AIM OF THE EXERCISE: Retype all of the data shown below, keeping every character the same.

MATERIAL FOR THE TASK:
____________________
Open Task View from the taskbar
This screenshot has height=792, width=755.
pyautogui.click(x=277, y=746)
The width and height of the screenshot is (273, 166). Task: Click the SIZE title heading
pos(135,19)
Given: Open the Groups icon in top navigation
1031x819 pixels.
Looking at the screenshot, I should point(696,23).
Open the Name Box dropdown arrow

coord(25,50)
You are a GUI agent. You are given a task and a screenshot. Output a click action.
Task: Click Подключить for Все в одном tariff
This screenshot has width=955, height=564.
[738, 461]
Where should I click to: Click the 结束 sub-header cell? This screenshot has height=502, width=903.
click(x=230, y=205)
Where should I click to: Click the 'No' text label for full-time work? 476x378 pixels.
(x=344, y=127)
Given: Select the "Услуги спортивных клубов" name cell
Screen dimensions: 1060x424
____________________
ANSWER SECTION:
Open Task View from the taskbar
This screenshot has height=792, width=755.
pyautogui.click(x=277, y=746)
The width and height of the screenshot is (273, 166). Task: Click the SIZE title heading
pos(135,19)
Given: Open the Groups icon in top navigation
1031x819 pixels.
Looking at the screenshot, I should point(696,23).
Open the Name Box dropdown arrow

coord(25,50)
You are a GUI agent. You are given a task and a screenshot. Output a click action.
Task: Click Подключить for Все в одном tariff
This screenshot has width=955, height=564.
[738, 461]
Where should I click to: Click the 结束 sub-header cell? This screenshot has height=502, width=903.
click(x=230, y=205)
Where should I click to: Click the 'No' text label for full-time work? 476x378 pixels.
(x=344, y=127)
Given: Select the "Услуги спортивных клубов" name cell
Screen dimensions: 1060x424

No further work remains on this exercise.